Monday, October 26, 2009

The Windshield and The Fly: The Art of Bouncing Back

"Some days you are the windshield, some days you are the fly." This phrase packs a substantial punch in regards to life in general, but especially in the life of the overseas basketball player. Some days you will ride roughshod over the competition; trumpets annoucing your comings and goings, the petals of exotic flowers raining down on you like a returning conqueror as you leave the field of play, the cheers of the assembled faithful ringing in your ears. And then, every so often, there are days you will head to the showers covered in the oppositions footprints, wondering what hit you and how come you couldn't get out of the way. Of course, there are elements within the control of the individual that help determine the number of days you are windshield or smeared greenish ooze. It is the art of bouncing back that is the difference.

Most anyone who has ever played basketball is familiar with that mental space, that moment, that feeling where you can not be stopped. When you are "In the zone", On fire", that game where shooting the ball feels like sitting on a toilet, throwing pennies in a bathtub. You can't miss, the defense calls timeouts just to regain its composure, your legs feel spring loaded, there is no mountain you can not climb, no song you can not sing.
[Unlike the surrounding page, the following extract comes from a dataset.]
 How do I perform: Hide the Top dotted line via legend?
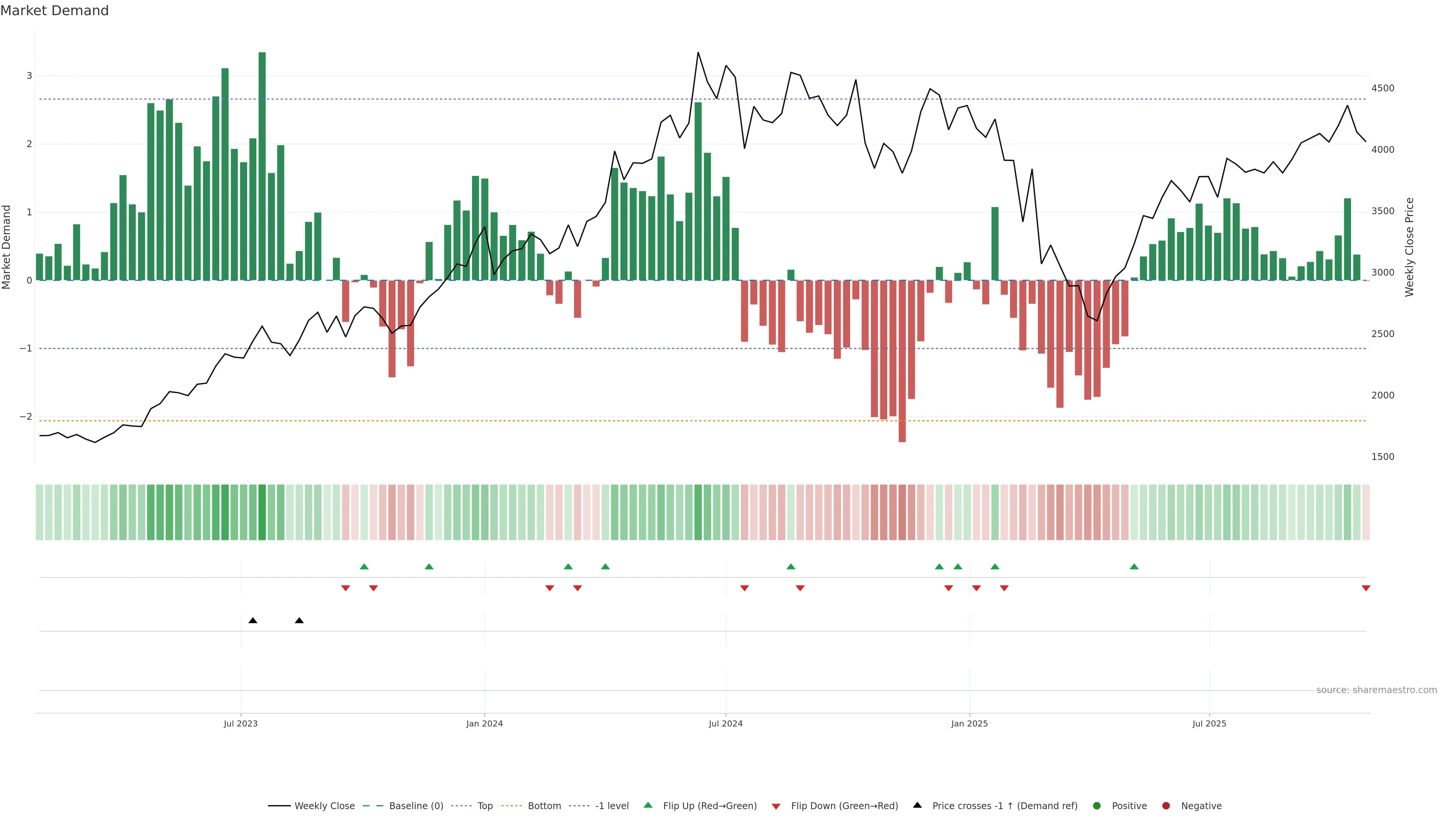pyautogui.click(x=485, y=805)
Then there is the other place. It is a place where the cold winds blow, the air in your lungs might as well be glass, you're running not on legs, but heavy, unflexible sandbags. The defense swarms like, well, flies. The lid on the basket is welded on and your coach calls timeout so that you can regain YOUR composure. I had such a game as the latter description not too long ago. It was miserable, absolutely miserable. The first rule of holes is when you are in one, stop digging. Well, in this game, not only was I chest deep in a horrible shooting night, my mental shovel kept on tunneling to China. Such is life. The difference between the days of being a fly and days of plowing through undeterred is how you recover from a "fly" day.
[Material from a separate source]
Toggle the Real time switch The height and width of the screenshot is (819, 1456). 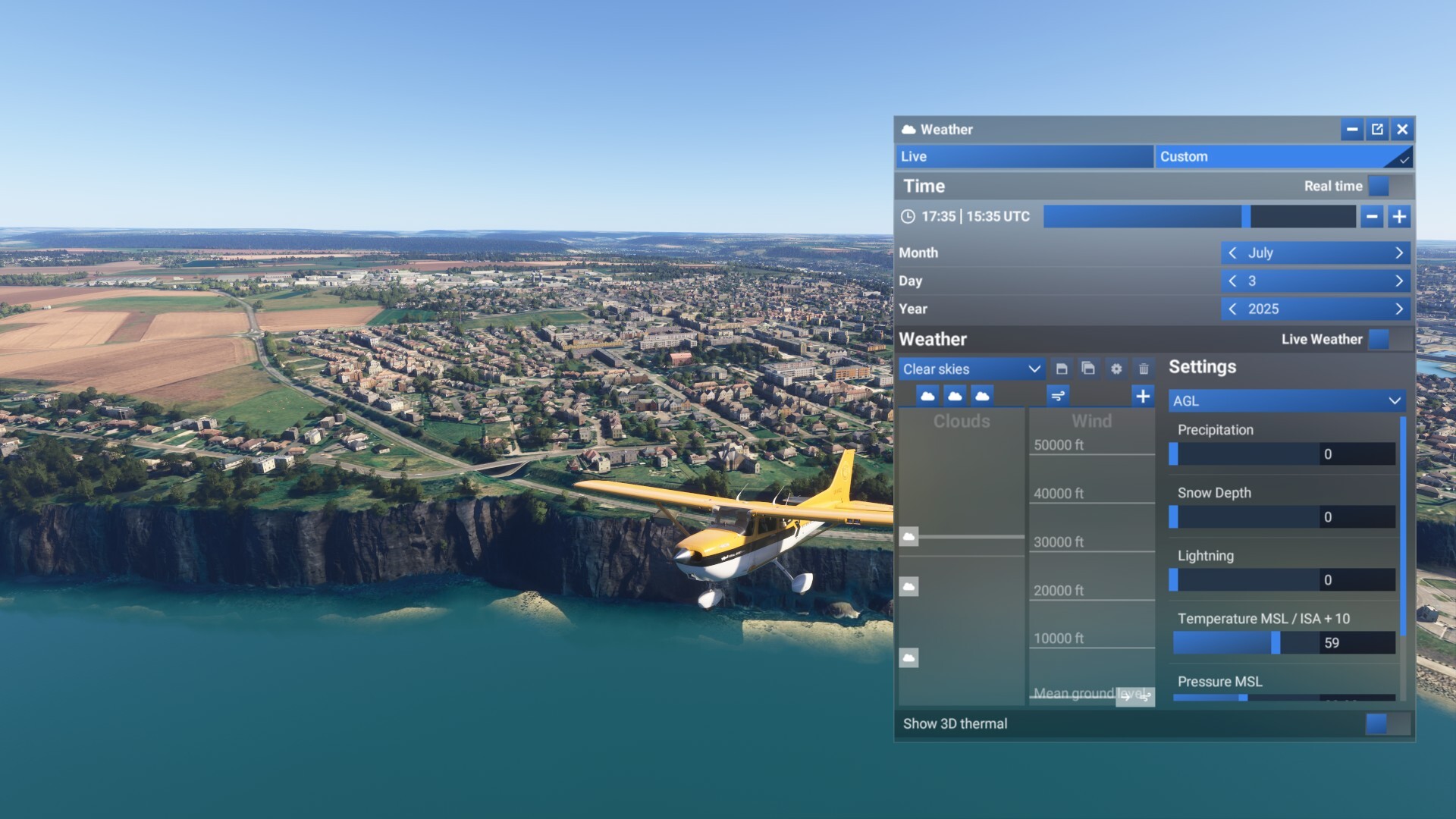[x=1389, y=187]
I learned a long time ago that preparation breeds confidence; I spend hours working on my game, sharpening my skills, essentially polishing my windshield for the next game. But no amount of preparation can stop the inevitable "off night", where nothing seems to go my way, when some off-the-court issue manages to sneak past security and wreck havoc on my mental concentration, when you just can't seem to right the ship.

If you were to study the careers of people who have found great success in their chosen field, you will usually find that there is a great deal of failure involved in the making of that success. Inventors throughout history fail repeatedly before finally getting the phone to ring, the lightbulb to blink, the airplane to get off the ground. Neither Alexander the Great nor Ghengis Khan had undefeated battle records; Michael Jordan even made a commercial where he describes all the last second shots he has taken and MISSED. To become a master of bouncing back is to learn the art of becoming a rubber fly. Instead of letting the days where you are on a collision course with a windshield smear you completely, take the hit and bounce rather than splatter.